• _What to produce_
Word for word, retype each record shown below.

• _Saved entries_
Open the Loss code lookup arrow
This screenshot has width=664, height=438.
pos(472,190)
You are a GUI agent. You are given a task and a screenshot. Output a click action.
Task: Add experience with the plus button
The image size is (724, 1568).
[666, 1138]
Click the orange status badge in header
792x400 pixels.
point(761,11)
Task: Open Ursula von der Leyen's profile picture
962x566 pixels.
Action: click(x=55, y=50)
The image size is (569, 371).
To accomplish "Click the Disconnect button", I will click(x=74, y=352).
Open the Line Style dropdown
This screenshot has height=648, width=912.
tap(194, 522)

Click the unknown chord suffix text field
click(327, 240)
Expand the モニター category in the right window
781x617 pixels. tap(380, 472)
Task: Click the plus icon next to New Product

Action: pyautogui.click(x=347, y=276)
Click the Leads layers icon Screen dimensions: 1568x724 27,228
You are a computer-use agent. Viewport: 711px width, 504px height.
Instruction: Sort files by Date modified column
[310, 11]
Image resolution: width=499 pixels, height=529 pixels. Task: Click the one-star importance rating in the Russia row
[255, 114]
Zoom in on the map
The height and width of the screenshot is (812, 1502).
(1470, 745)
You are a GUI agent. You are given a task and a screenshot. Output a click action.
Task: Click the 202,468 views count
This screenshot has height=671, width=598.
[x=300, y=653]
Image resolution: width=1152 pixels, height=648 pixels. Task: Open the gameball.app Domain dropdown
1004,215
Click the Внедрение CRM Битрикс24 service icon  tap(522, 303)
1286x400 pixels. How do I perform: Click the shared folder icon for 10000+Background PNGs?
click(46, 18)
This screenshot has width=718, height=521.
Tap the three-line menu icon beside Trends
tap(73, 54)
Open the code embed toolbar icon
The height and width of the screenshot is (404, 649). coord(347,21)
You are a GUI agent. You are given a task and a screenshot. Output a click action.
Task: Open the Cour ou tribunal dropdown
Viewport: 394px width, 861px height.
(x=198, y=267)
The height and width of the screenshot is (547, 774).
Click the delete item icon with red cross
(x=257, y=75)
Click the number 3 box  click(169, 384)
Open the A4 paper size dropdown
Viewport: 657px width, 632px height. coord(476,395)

• _Solution to this exercise_
Open the Loss code lookup arrow
This screenshot has width=664, height=438.
pos(472,190)
You are a GUI agent. You are given a task and a screenshot. Output a click action.
Task: Add experience with the plus button
The image size is (724, 1568).
[666, 1138]
Click the orange status badge in header
792x400 pixels.
point(761,11)
Task: Open Ursula von der Leyen's profile picture
962x566 pixels.
Action: click(x=55, y=50)
The image size is (569, 371).
To accomplish "Click the Disconnect button", I will click(x=74, y=352).
Open the Line Style dropdown
This screenshot has height=648, width=912.
tap(194, 522)

Click the unknown chord suffix text field
click(327, 240)
Expand the モニター category in the right window
781x617 pixels. tap(380, 472)
Task: Click the plus icon next to New Product

Action: pyautogui.click(x=347, y=276)
Click the Leads layers icon Screen dimensions: 1568x724 27,228
You are a computer-use agent. Viewport: 711px width, 504px height.
Instruction: Sort files by Date modified column
[310, 11]
Image resolution: width=499 pixels, height=529 pixels. Task: Click the one-star importance rating in the Russia row
[255, 114]
Zoom in on the map
The height and width of the screenshot is (812, 1502).
(1470, 745)
You are a GUI agent. You are given a task and a screenshot. Output a click action.
Task: Click the 202,468 views count
This screenshot has height=671, width=598.
[x=300, y=653]
Image resolution: width=1152 pixels, height=648 pixels. Task: Open the gameball.app Domain dropdown
1004,215
Click the Внедрение CRM Битрикс24 service icon  tap(522, 303)
1286x400 pixels. How do I perform: Click the shared folder icon for 10000+Background PNGs?
click(46, 18)
This screenshot has width=718, height=521.
Tap the three-line menu icon beside Trends
tap(73, 54)
Open the code embed toolbar icon
The height and width of the screenshot is (404, 649). coord(347,21)
You are a GUI agent. You are given a task and a screenshot. Output a click action.
Task: Open the Cour ou tribunal dropdown
Viewport: 394px width, 861px height.
(x=198, y=267)
The height and width of the screenshot is (547, 774).
Click the delete item icon with red cross
(x=257, y=75)
Click the number 3 box  click(169, 384)
Open the A4 paper size dropdown
Viewport: 657px width, 632px height. coord(476,395)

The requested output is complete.